*** Information shown Section Begins ***
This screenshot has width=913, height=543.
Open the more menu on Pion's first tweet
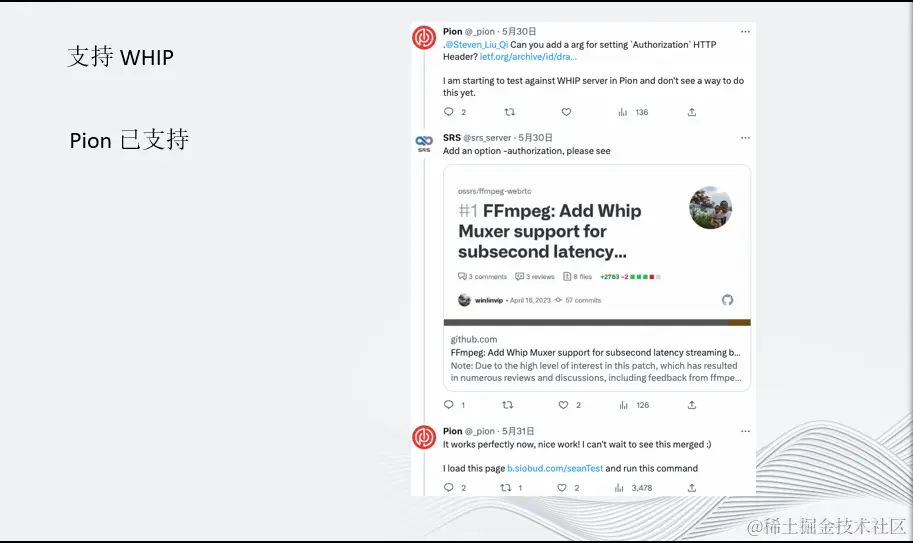pos(745,31)
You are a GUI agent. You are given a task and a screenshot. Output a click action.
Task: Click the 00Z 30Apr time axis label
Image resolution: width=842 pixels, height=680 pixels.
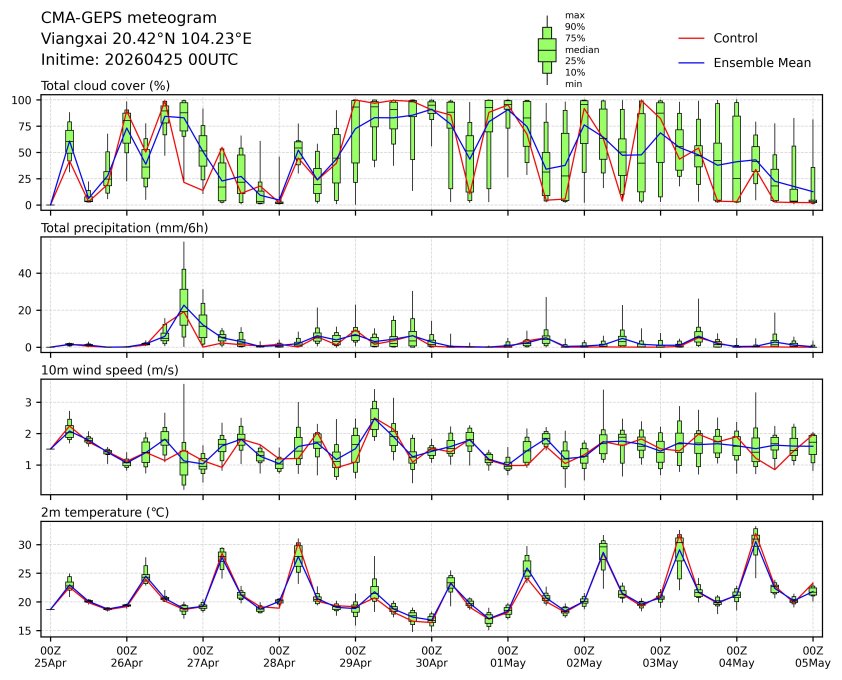pos(432,656)
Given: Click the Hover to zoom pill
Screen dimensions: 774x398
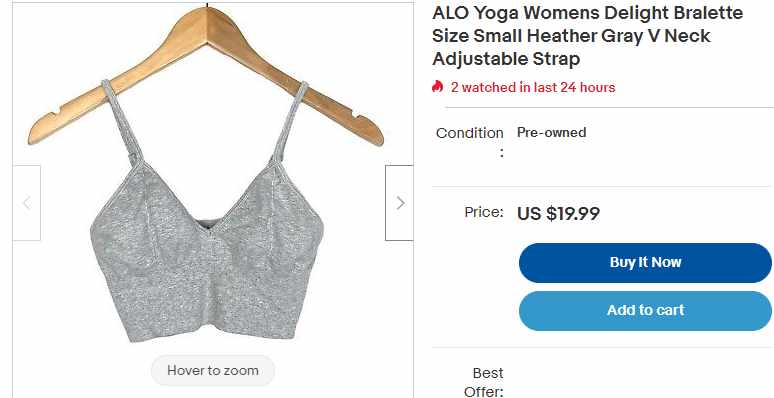Looking at the screenshot, I should pyautogui.click(x=213, y=370).
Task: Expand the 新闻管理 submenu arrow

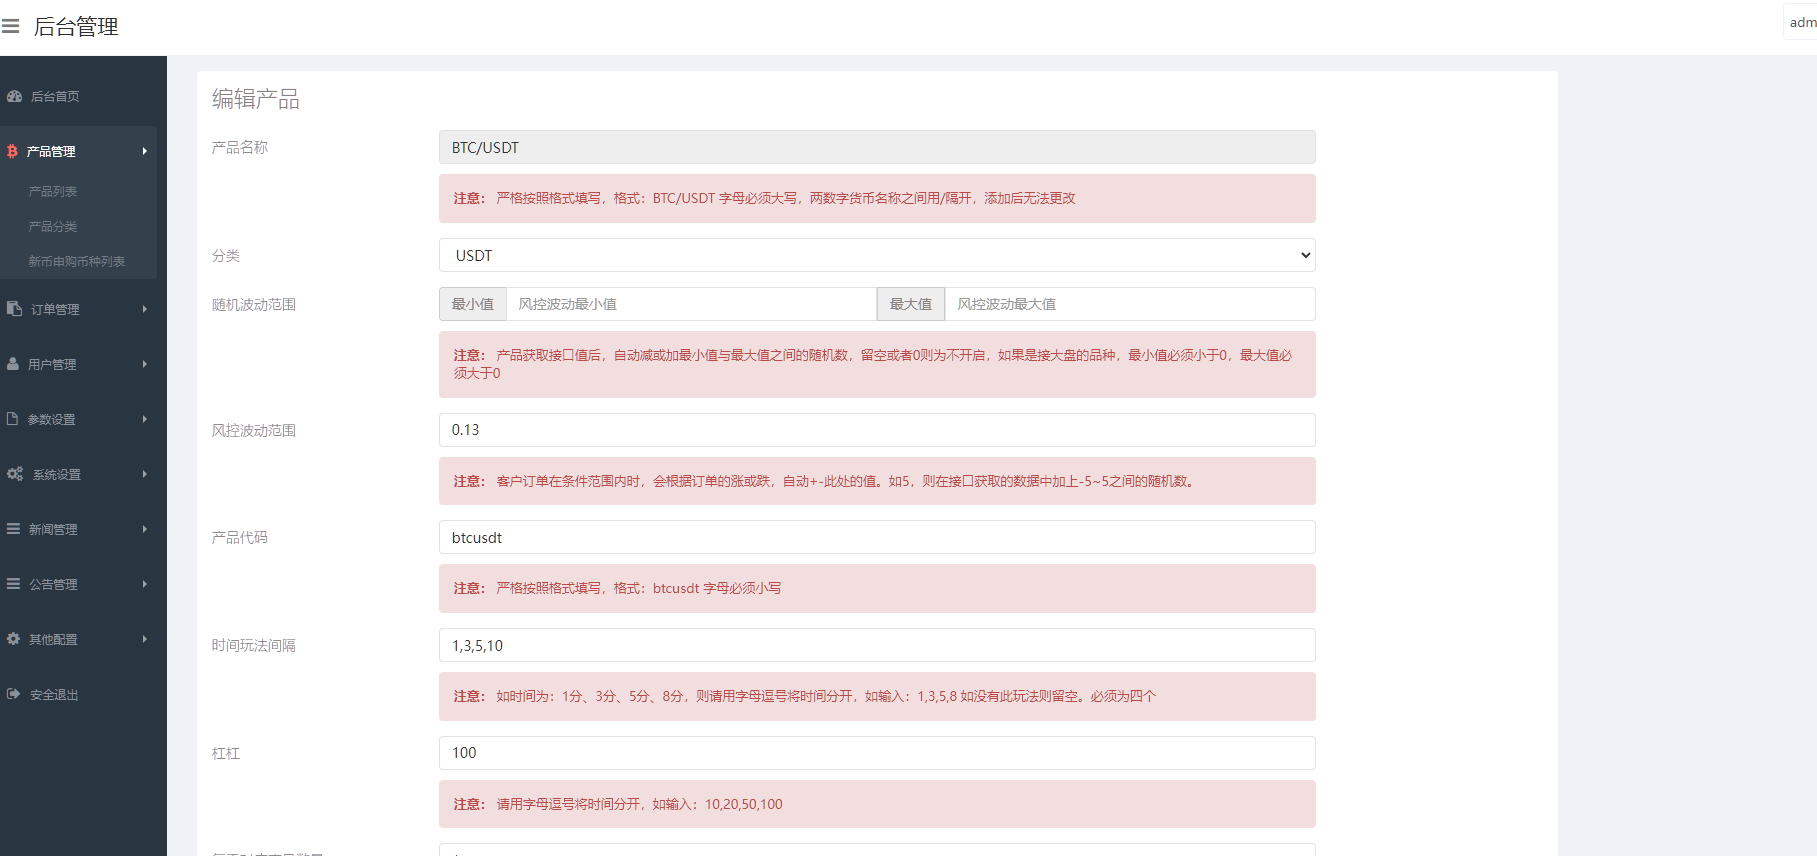Action: 145,529
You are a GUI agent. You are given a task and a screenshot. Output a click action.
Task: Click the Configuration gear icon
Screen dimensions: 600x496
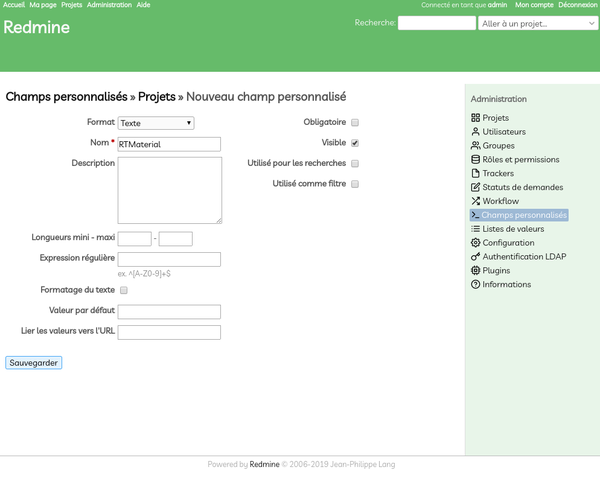[x=475, y=243]
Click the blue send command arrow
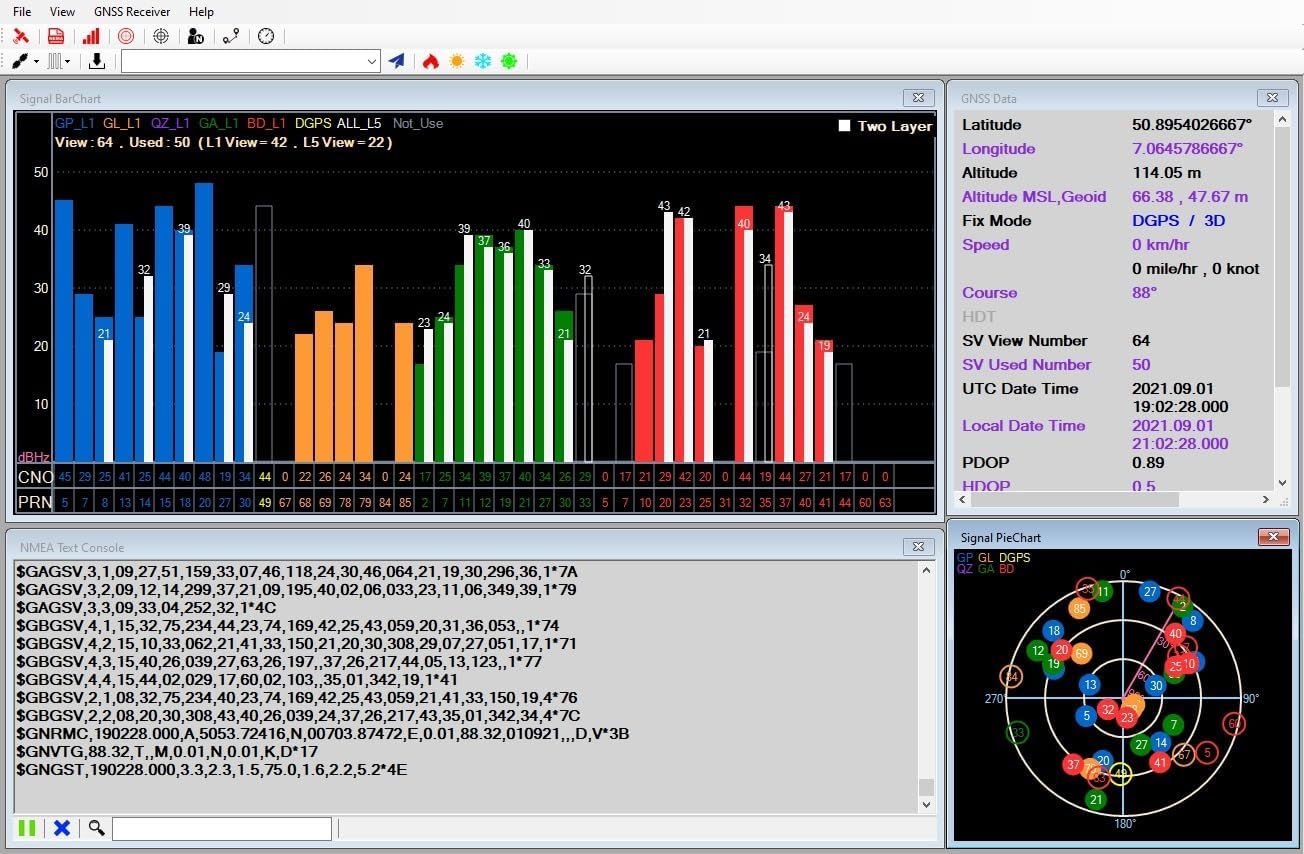 pos(394,60)
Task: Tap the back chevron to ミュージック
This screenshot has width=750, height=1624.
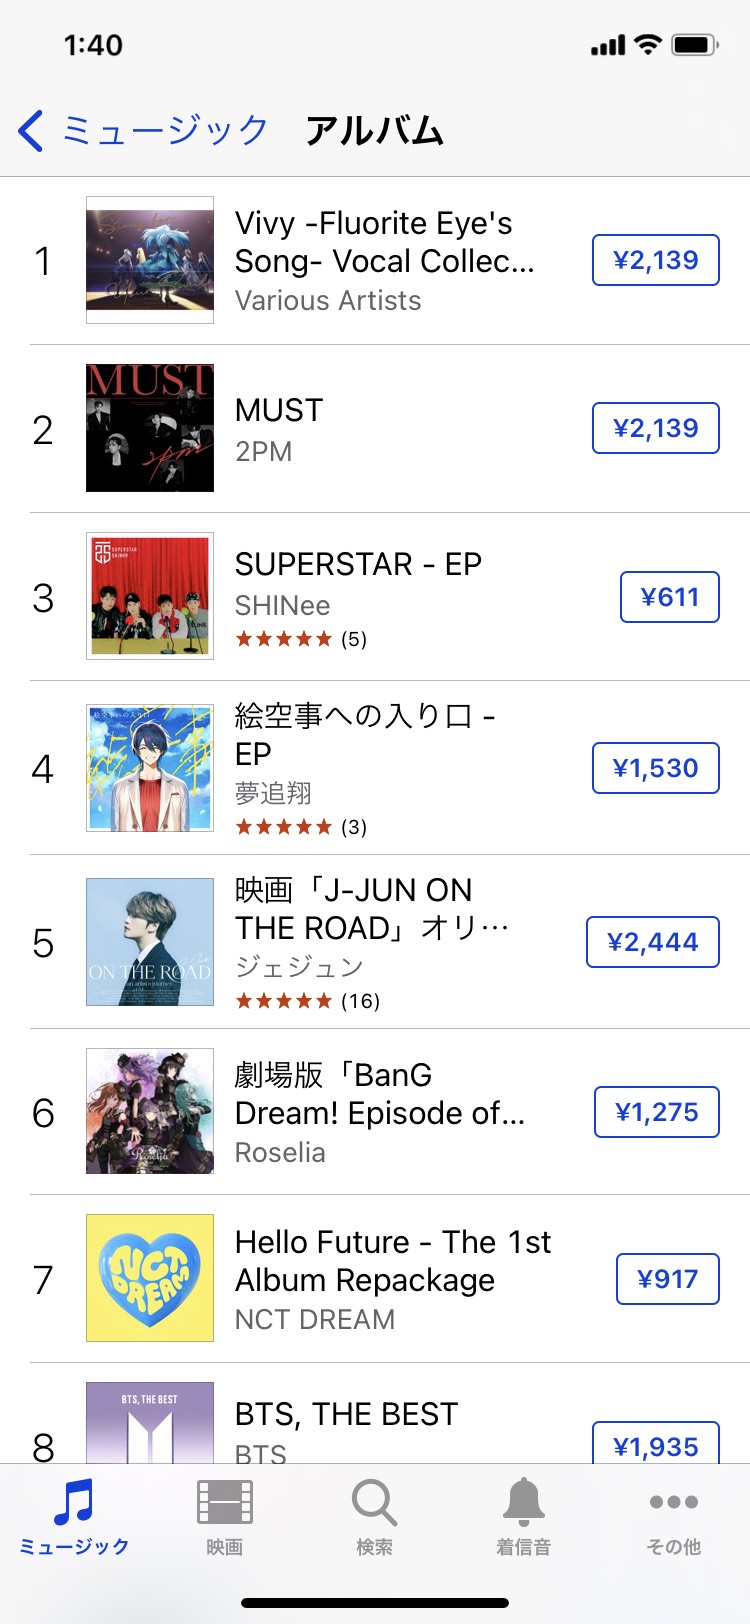Action: tap(32, 131)
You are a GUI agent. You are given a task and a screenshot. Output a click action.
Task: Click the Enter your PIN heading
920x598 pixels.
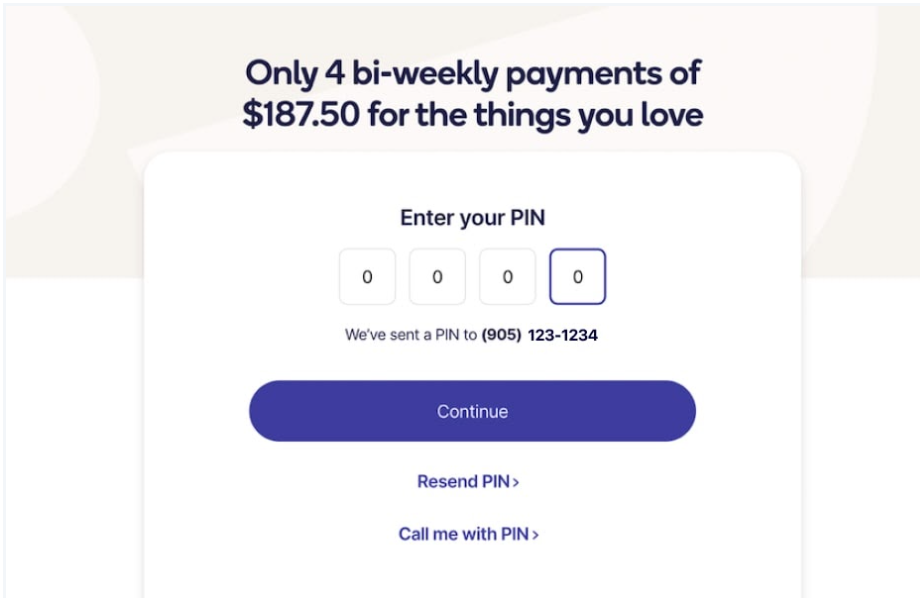472,218
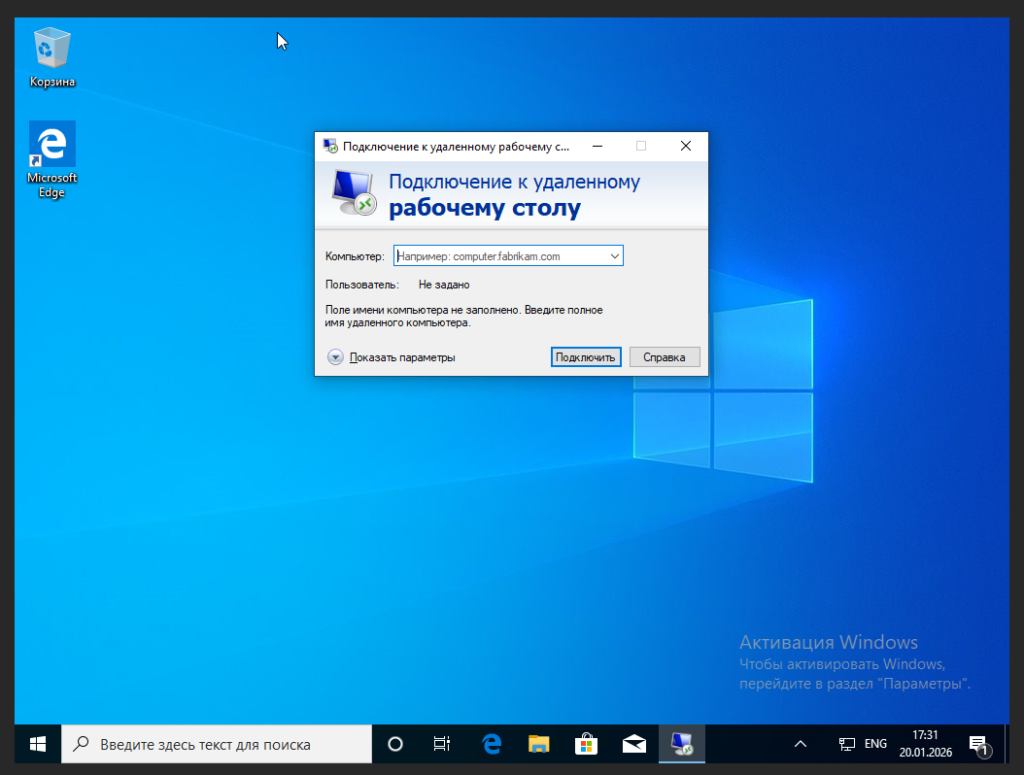Click the Windows Start button
Image resolution: width=1024 pixels, height=775 pixels.
tap(38, 744)
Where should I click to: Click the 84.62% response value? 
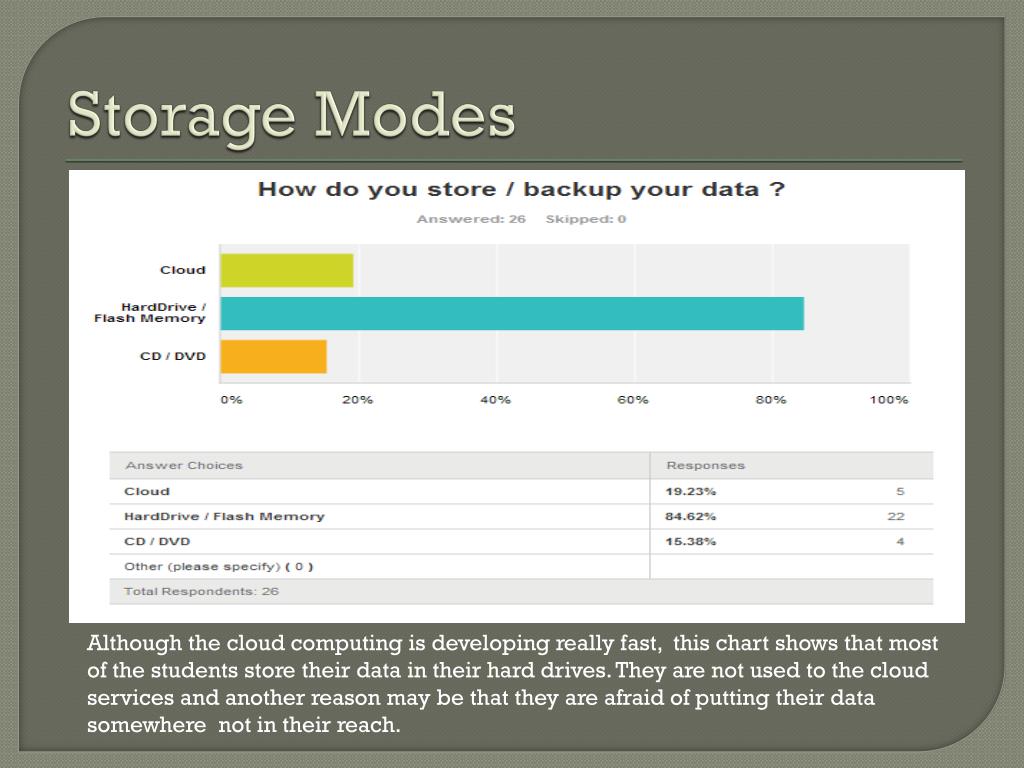(x=690, y=517)

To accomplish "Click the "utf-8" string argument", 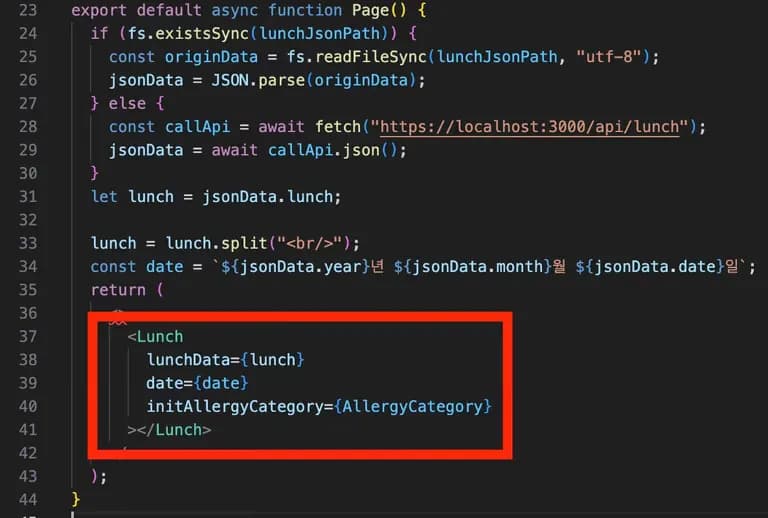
*** Information shown Section Ends ***
What you should do: The expected answer is the data retyped exactly, without pictures.

Exercise output:
This screenshot has width=913, height=543.
Open the more menu on Pion's first tweet
pos(745,31)
You are a GUI agent. You are given a task and a screenshot. Output a click action.
Task: Click the 00Z 30Apr time axis label
Image resolution: width=842 pixels, height=680 pixels.
pos(432,656)
Given: Click the Hover to zoom pill
Screen dimensions: 774x398
Looking at the screenshot, I should pyautogui.click(x=213, y=370).
Task: Expand the 新闻管理 submenu arrow

Action: 145,529
You are a GUI agent. You are given a task and a screenshot. Output a click action.
Task: Click the Configuration gear icon
Screen dimensions: 600x496
[x=475, y=243]
Click the blue send command arrow
 pos(394,60)
Task: Tap the back chevron to ミュージック
This screenshot has width=750, height=1624.
Action: tap(32, 131)
You are a GUI agent. You are given a task and a screenshot. Output a click action.
Task: Click the Enter your PIN heading
920x598 pixels.
472,218
Click the Windows Start button
Image resolution: width=1024 pixels, height=775 pixels.
tap(38, 744)
Where should I click to: Click the 84.62% response value? 
(x=690, y=517)

To accomplish "Click the "utf-8" string argument", 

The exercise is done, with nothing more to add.